Hyposensitization (reduction of the degree of sensitivity of sensitized individuals; tolerized) by administration of plant extracts is difficult to obtain. It requires large doses and months or years to be produced, and sensitivity is rapidly regained upon cessation of treatment (18, 31). The benefits and safety of the use of Rhus extracts (containing the active allergenic ingredient urushiols) for this purpose have been topics of dispute since they were first administered in 1917. Several reviews pertaining to the clinical use of Rhus extracts and allergens have been written (23, 33, 34).

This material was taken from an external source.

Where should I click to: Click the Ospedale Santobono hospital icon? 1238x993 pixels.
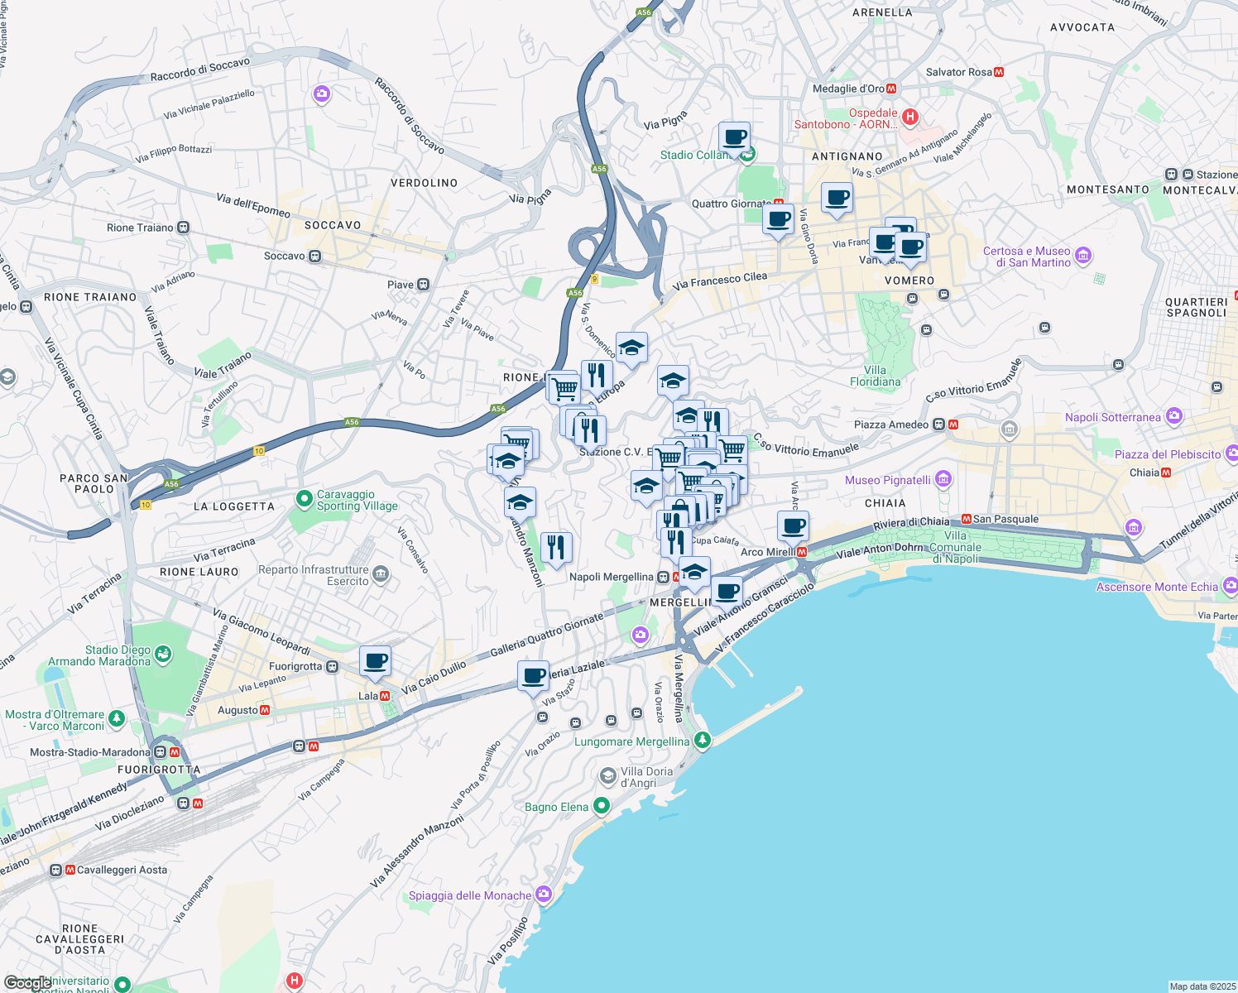pos(910,117)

The reason for the lack of activity of administered urushiols in the free form might be due to the high reactivity of the catechol moiety of the urushiols with plasma proteins. Putatively, once absorbed, the urushiols bind irreversibly with the proteins and become “deactivated”. We have rationalized that it might be necessary for the urushiols to bind to cell membranes to be effective in the production of tolerance or the prophylactic treatment of poison ivy dermatitis. Taking this into account, we previously prepared a conjugate of poison ivy urushiol bound to cell membranes by spiking the urushiol solution into a suspension of blood cell membranes from lyzed and washed blood cells and then reinjected the suspension into donor animals (18). We have shown (18) that tolerance was produced by the administration of 3-n-pentadecylcatechol (the saturated congener of poison ivy urushiol) coupled to red blood cell membranes in guinea pigs. The treated group was tolerant to 3-n-pentadecylcatechol for the 20 weeks of the study.

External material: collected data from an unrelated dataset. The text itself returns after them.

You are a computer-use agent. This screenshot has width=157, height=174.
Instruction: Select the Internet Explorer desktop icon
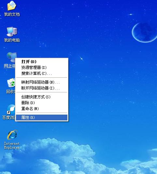tap(12, 135)
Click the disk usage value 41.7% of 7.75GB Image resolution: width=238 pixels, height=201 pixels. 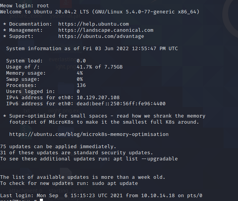point(100,67)
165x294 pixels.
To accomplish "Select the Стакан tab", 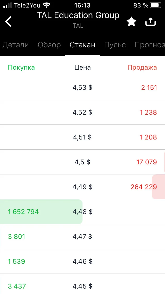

Having succeeded in that approach, we theorized that administration of a urushiol ester might be more effective in that some of the ester could hydrolyze at the surface of the blood cells, thereby resulting in free urushiol which could bind to the membrane. Administration of a urushiol ester can be through for example subcutaneous injection (“s.c.”), intramuscular injection (“IM”), intravenous injection (“IV”), intranasal administration, transmucosal administration and rectal administration. Tolerance to poison ivy urushiol in the guinea pig model was accomplished by IV injection of the diacetate esters of poison ivy and oak urushiols in naïve guinea pigs and complete desensitization or hyposensitization was accomplished in sensitized animals by the same treatment (35). The efficacy of oral administration of poison ivy and poison oak urushiols was compared with the use of the respective esterified derivatives for desensitizing sensitive guinea pigs (36). The esterified derivatives produced a greater degree of hyposensitization than was produced by the free urushiols and the hyposensitization was of longer duration. We have concluded that for the urushiol esters to be most effective, parental administration is necessary. We, therefore, conducted a study to evaluate the potential for a single-dose regimen to be effective for hyposensitization to poison ivy urushiol dermatitis (37). Hyposensitization was accomplished in a single intramuscular dose of 20 mg.
The use of oil as a vehicle for administration of esterified urushiol presents major limitations both in terms of the route of administration (limited to intramuscular) and efficiency of drug delivery by acting as a depot with slow release that might not be as effective as administering an IV or subcutaneous injection. Therefore, the development of effective water-soluble derivatives of urushiol (or its saturated congener) represents a viable improvement and an option for a successful product for the prevention of poison ivy/poison oak contact dermatitis.
The mechanism of action for the prophylactic treatment of poison ivy/oak dermatitis using urushiols is not known but may involve the up-regulation of CD4+ T cell proliferation with concomitant downregulation of CD8+ T cells.